Bethel reißt seine „Quelle“ ab

Der Quellenhof wird trotz Protesten abgerissen

Schon seit Jahren steht der „Quellenhof“ in Bielefeld Gadderbaum leer. Der älteste Teil des Gebäudekomplexes stammt aus dem Jahre 1842, so steht es auf dem „Engeltor“, das erhalten werden soll.

1904 hat Bethel den Hof - der Quellen wegen - gekauft. Anbauten aus den Jahren 1911 und 1925 zeugen von einer Nutzung der Hofanlage im letzten Jahrhundert. Leider hat Bethel den historischen Teil des Hofes, zumindest in diesem Jahrhundert, nicht gepflegt. Nun will Bethel ein Hospiz für 15 Personen mit einem Budget von 5 Mio. € auf dem Standort bauen, denn das Haus „Zuversicht“, ein Gebäude aus dem Jahr 1905 wird modernen Ansprüchen an ein Hospiz nicht mehr gerecht. Nach dem Wohn- und Teilhabegesetz soll jedes Zimmer einen eigenen Sanitärraum bekommen. So eine Anforderung sprengt unserer Ansicht nach natürlich jedes bestehende Hospiz, welches diese Ausstattung nicht aufweist. Da wäre es eventuell einfacher, Hotels zu Hospizen umzubauen.
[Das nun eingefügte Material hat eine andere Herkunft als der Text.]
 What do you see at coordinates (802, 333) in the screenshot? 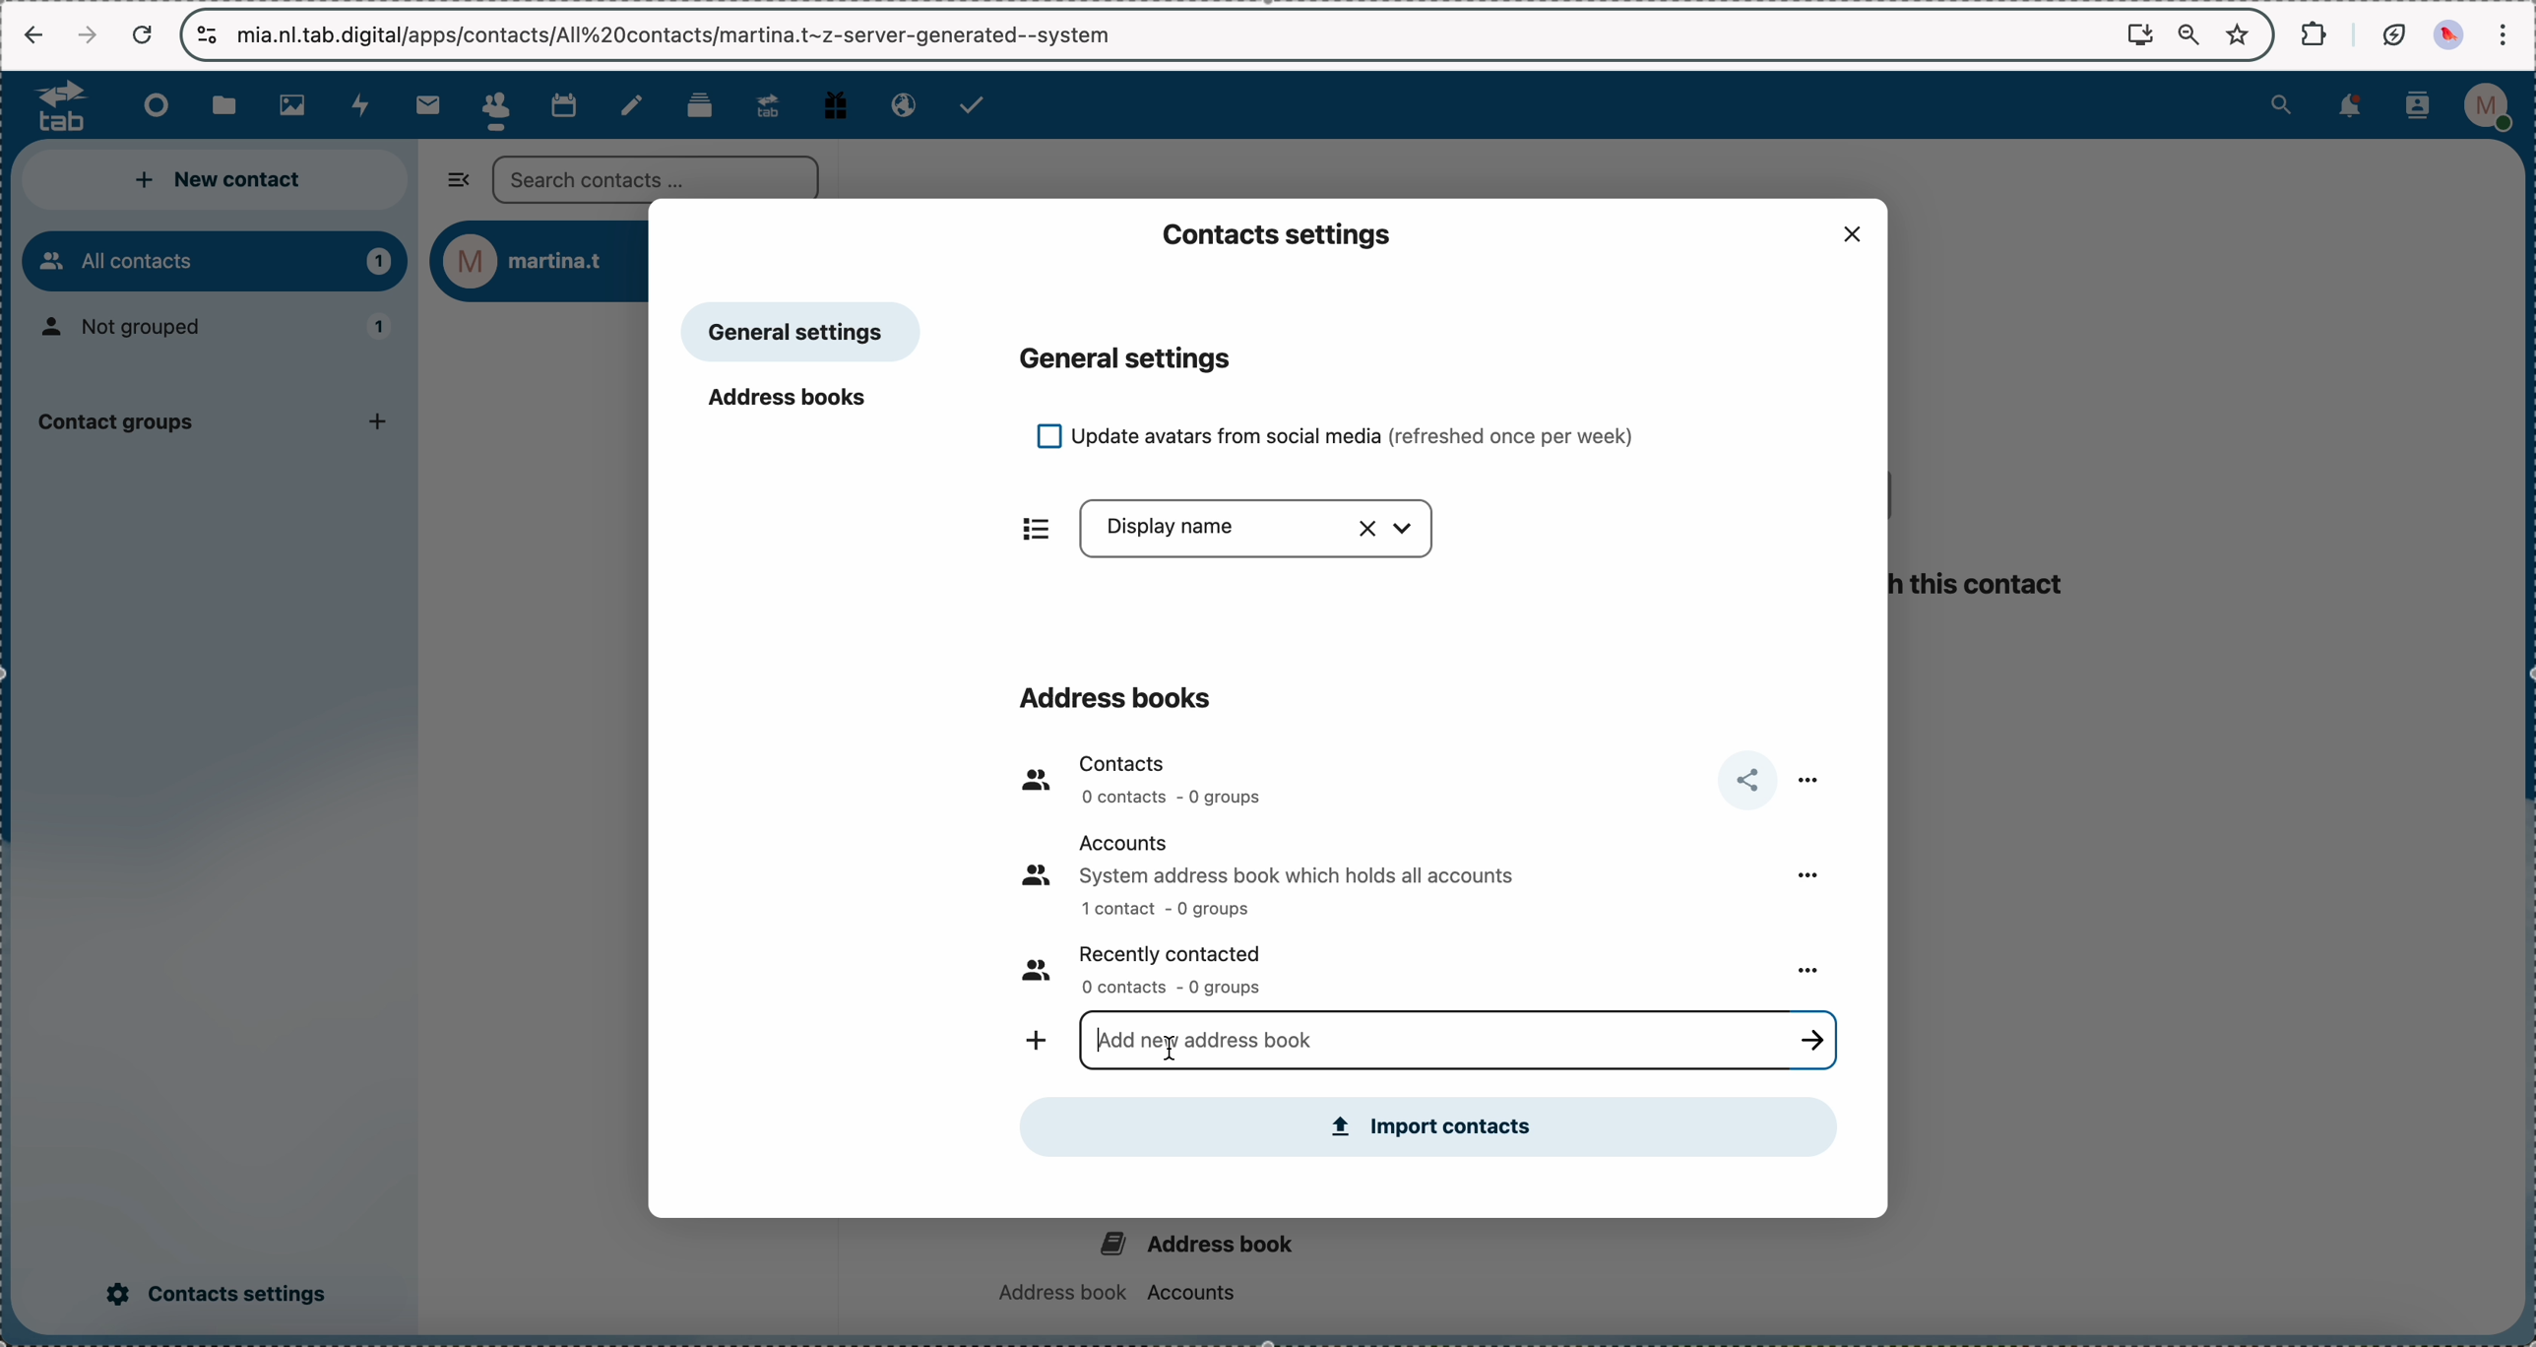
I see `general settings` at bounding box center [802, 333].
Bethel hat nach eigenen Angabe geprüft, ob nicht das Kerngebäude erhalten bleiben kann. Natürlich ist die Prüfung negativ ausgefallen. Es werden Zusatzkosten von 3. Mio. € ins Feld geführt.

Als weitere Argumente für den Abriss werden angeführt, dass kein Freilichtmuseum das Gebäude haben will und dass der jüngst verstorbene Leiter der IgB-Außenstelle Grafschaft Ravensberg-Senne, Alexander von Spiegel gesagt haben soll, dass diese Gebäude nicht erhaltenswert seien. Dies finden wir fadenscheinig. Es ist unzweifelhaft der letzte historische Hof in Bielefelds Westen. Ein genaue bauhistorische Untersuchung z.B. eines Hausforschers hat offensichtlich nicht stattgefunden.

Fakt ist, dass Bethel den ganzen Stadtteil Gadderbaum durch seine Bautätigkeit extrem verändert hat. Bethel sollte sich zu sein Wurzeln bekennen und bei der Nutzung bzw. Umgestaltung mehr Mühe geben.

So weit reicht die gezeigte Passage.